Romboutsia has been proposed as an important biomarker to differentiate MDD from healthy controls and has been proposed as a candidate trigger or etiology of MDD in children and adolescents. A significant difference in the abundance of Romboutsia ilealis was observed between the 8-week response group and the non-response group, but not at the 2-week time point. This suggests that the core microbiota has dynamic changes during the treatment of depression, and may have different indicator roles at different time points. The RUFY3 gene is associated with neuronal polarity and could explain MDD through methylation or axon elongation. A significant difference in rs58010457 at RUFY3 between responders and non-responders was reported at 2-week interval, but not at 8-week interval. This suggests that the long-term accumulation of depressive episodes or natural growth processes can influence the early stages of treatment. However, in the later stage of treatment, the difference may not be significantly observed due to various confounding factors. These two examples suggest that genetic factors and gut microbiota may play different roles at different stages of depression treatment.

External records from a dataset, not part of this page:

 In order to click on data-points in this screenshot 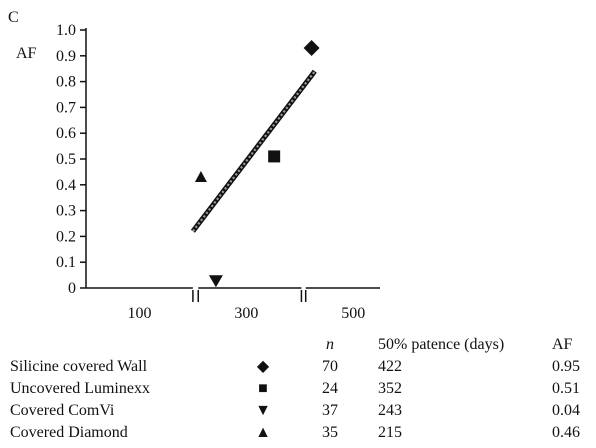, I will do `click(257, 164)`.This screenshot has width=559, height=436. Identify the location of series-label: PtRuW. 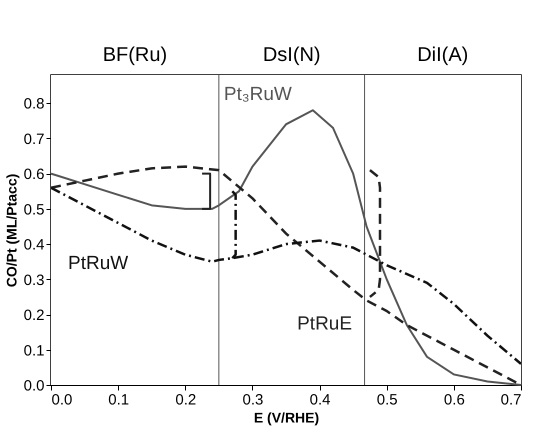
(98, 263).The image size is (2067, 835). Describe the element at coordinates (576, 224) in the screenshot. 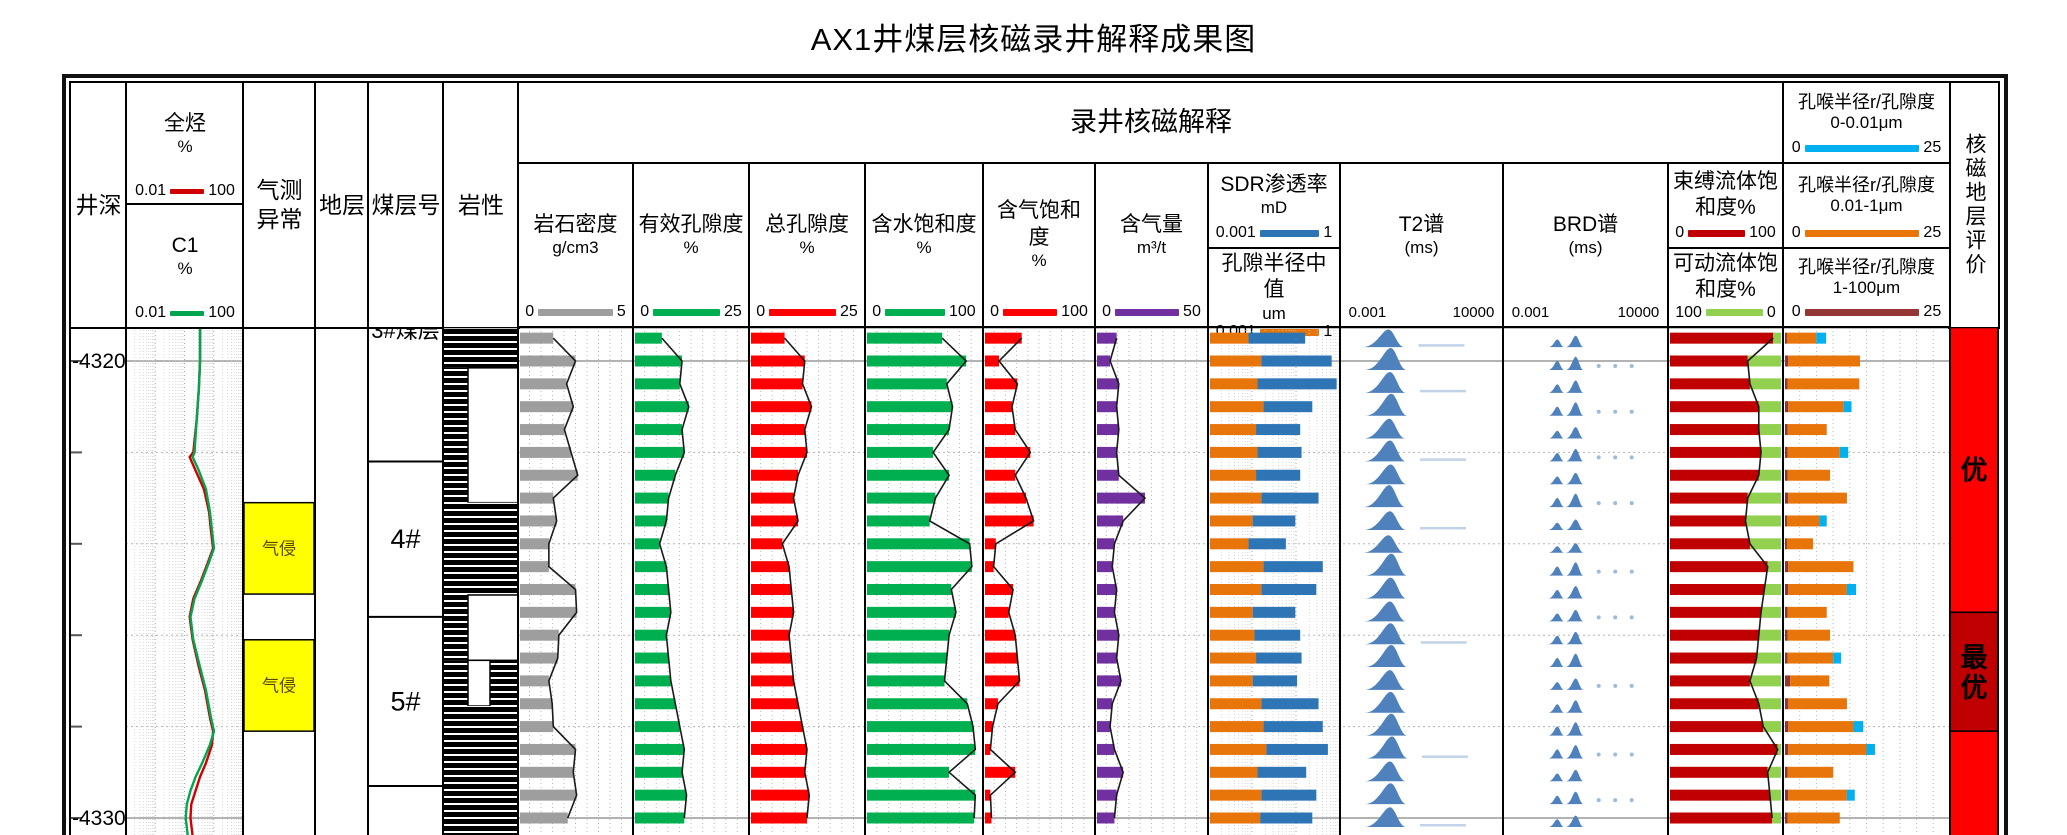

I see `track-title: 岩石密度` at that location.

To better use genetic information and gut microbiota information to help clinical prediction of treatment response, artificial intelligence or machine learning methods are necessary. The machine learning method verified that the contributions of genetic information and gut microbiota information to the prediction results differed at different times. Genetic information contributed more to the prediction of the 2-week response, while information related to gut microbiota contributed more to the prediction of the 8-week response. This suggests that gut microbes have irreplaceable and important long-term treatment functions. In general, it may take longer to improve depressive symptoms by improving the composition of the gut microbiota, which may be related to how the gut microbiota affects depressive symptoms, including by affecting secreted metabolites, the immune system, and processes related to the endocrine and neuronal systems. The interaction with drugs is also one of the possible reasons for the lagging effect of microbiota. Complex drugmicrobial relationships can affect drug bioavailability and bioactivity as well as toxicity.
The in-depth study of the differences in biomarkers at different time points, combined with machine learning and artificial intelligence, can help to better understand the dynamic changes of genetic factors and gut microbiota during the treatment of depression. More detailed observation of the dynamic changes and importance judgment can help researchers understand the spatiotemporal polymorphism of the complex gut microbiota and the host.